All the votes have been transferred into this idea.

I feel like this should be a higher priority. It’s an easy implementation that will help increase security. We are soon making it a requirement that all applications need to have 2FA/MFA and I would hate to have to migrate away from a great platform because of something like this. SSO is not an option for everyone and the amount of industry information that gets put into our KB makes it very valuable for us to protect. 


Guru really excels with a lot of compliance & security aspects. It can easily create really simple documentation that is easily searchable and can require verification on certain time intervals. This is massive having such little friction on these features, which helps ensure the quality of the knowledgebase. 

It is mind blowing that simple MFA is not an existing feature in a product that ticks so many other boxes.

For reasons listed by others, SSO is not always a viable alternative. 

 

Lack of MFA is the sole reason we haven’t pursued creating any cards with anything even remotely sensitive, and not currently considering the paid version. We are beginning the process of investigating alternative vendors, which is unfortunate given how familiar I am with Guru, and otherwise very happy with the product.


Having just set up SSO, and learning how it works, this is way more inadequate than I realised.

You can’t enforce SSO on the Admin account. The Admin account, the most important account to be protected remains without MFA… How you managed a SOC II certification without MFA for administrator accounts is beyond me.

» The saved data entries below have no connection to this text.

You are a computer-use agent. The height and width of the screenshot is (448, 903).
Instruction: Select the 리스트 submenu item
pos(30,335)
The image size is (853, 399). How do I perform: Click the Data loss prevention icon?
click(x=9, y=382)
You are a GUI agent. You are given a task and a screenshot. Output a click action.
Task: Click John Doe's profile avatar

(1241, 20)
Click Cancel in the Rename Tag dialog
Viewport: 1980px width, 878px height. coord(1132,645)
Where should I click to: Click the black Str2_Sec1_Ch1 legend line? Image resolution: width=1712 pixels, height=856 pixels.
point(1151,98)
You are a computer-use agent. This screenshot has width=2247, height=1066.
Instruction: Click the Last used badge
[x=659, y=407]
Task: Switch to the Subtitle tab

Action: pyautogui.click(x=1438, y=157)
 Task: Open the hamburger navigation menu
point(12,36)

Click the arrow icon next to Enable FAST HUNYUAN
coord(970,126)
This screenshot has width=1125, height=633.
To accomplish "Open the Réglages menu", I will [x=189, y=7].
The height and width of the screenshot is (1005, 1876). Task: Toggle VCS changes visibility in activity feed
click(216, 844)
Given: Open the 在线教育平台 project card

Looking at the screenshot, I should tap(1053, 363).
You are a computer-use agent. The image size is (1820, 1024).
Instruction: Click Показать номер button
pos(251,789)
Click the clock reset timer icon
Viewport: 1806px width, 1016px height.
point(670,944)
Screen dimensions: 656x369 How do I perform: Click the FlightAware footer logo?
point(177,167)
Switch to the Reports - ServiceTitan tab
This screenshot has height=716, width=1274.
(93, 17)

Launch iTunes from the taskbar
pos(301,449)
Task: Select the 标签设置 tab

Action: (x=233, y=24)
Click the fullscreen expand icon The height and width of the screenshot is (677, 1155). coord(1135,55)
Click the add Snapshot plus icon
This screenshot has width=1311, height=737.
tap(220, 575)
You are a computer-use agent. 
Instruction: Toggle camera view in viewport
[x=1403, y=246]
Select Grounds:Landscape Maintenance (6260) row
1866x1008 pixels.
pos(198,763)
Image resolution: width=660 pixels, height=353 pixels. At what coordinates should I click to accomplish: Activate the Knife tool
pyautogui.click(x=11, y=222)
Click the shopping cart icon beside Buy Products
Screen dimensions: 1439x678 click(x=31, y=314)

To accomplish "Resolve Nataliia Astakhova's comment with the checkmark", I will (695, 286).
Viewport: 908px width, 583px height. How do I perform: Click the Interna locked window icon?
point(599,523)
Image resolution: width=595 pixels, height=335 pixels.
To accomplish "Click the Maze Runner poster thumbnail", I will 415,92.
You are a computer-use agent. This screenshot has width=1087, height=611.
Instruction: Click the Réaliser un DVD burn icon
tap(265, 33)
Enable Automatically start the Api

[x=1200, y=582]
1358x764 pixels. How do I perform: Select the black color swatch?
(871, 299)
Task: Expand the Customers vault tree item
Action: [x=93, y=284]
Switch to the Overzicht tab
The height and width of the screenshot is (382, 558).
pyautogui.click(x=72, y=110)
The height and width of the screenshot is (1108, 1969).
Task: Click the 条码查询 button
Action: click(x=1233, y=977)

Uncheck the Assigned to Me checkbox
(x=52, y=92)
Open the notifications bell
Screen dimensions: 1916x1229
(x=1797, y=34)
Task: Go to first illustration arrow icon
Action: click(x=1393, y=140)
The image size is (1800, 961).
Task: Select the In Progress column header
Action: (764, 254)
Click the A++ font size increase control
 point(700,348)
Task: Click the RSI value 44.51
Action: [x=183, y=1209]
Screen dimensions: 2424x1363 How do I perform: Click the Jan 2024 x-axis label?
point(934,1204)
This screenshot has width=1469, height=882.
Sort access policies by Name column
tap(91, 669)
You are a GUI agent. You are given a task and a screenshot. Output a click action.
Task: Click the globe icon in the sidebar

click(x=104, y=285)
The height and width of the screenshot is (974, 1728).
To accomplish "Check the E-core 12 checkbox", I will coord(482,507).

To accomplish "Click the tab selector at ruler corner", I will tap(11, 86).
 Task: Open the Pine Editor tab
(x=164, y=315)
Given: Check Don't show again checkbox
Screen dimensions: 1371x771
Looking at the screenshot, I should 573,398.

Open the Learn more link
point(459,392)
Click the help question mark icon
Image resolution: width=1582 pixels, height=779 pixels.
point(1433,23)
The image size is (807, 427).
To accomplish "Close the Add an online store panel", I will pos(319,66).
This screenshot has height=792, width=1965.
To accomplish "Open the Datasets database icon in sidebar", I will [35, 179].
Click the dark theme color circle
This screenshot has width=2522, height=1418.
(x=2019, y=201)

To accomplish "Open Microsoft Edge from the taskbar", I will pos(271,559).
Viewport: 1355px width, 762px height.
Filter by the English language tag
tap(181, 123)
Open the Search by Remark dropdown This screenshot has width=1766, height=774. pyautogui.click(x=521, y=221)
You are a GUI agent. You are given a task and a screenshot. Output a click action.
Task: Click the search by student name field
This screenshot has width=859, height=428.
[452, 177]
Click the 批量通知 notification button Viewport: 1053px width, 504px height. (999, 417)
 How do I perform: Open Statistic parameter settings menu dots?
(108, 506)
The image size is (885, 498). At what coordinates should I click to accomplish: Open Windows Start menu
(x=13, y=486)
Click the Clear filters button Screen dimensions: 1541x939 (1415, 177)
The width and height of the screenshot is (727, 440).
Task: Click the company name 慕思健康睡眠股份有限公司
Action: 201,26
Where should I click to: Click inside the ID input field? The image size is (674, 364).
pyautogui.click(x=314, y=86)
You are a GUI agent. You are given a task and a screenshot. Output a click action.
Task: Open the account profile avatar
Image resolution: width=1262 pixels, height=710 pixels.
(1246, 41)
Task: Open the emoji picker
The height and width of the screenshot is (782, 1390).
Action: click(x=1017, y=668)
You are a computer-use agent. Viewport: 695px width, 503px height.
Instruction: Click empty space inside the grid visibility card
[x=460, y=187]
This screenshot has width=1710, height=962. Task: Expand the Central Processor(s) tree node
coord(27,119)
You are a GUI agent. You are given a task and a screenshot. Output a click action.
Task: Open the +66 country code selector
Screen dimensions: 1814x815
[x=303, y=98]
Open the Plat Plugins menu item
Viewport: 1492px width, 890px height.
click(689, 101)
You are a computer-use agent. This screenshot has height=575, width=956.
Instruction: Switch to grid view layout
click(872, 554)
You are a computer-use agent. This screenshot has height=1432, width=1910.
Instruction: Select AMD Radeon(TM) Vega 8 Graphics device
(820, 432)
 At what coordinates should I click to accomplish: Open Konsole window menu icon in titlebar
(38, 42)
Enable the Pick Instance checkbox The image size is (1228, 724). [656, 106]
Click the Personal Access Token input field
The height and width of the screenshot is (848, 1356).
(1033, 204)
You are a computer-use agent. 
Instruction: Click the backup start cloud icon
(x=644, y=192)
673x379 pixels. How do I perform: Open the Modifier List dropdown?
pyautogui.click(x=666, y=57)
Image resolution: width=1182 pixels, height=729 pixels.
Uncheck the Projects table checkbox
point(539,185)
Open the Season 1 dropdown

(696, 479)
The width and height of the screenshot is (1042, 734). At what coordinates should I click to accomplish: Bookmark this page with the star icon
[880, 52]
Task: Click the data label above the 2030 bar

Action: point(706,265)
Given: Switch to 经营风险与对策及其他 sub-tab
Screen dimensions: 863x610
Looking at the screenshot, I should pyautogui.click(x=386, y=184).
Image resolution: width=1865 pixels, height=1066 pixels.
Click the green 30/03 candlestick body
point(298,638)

A breached admin account is going to compromise any Access Control Policy, as you can access all information, or edit permissions from the admin account and potentially make confidential information public. 

There is no documentation I can find on IP whitelisting (listed in your security features) which would at least help mitigate the lack of MFA by forcing log on from a trusted location, which mitigates external threats but not internal threats. I can’t tell if IP Whitelisting is in a premium tier or just genuinely doesn’t exist.

 

How are we supposed to accept that you take security seriously without allowing MFA for admin accounts?


I think it might be time for us to Leave Guru.  With the amount of Phishing attempts that happen every day, it’s just not worth staying on a program that can’t keep up with common security practices of the day.
 

You had so much potential Guru, but this seems like a huge miss on your part.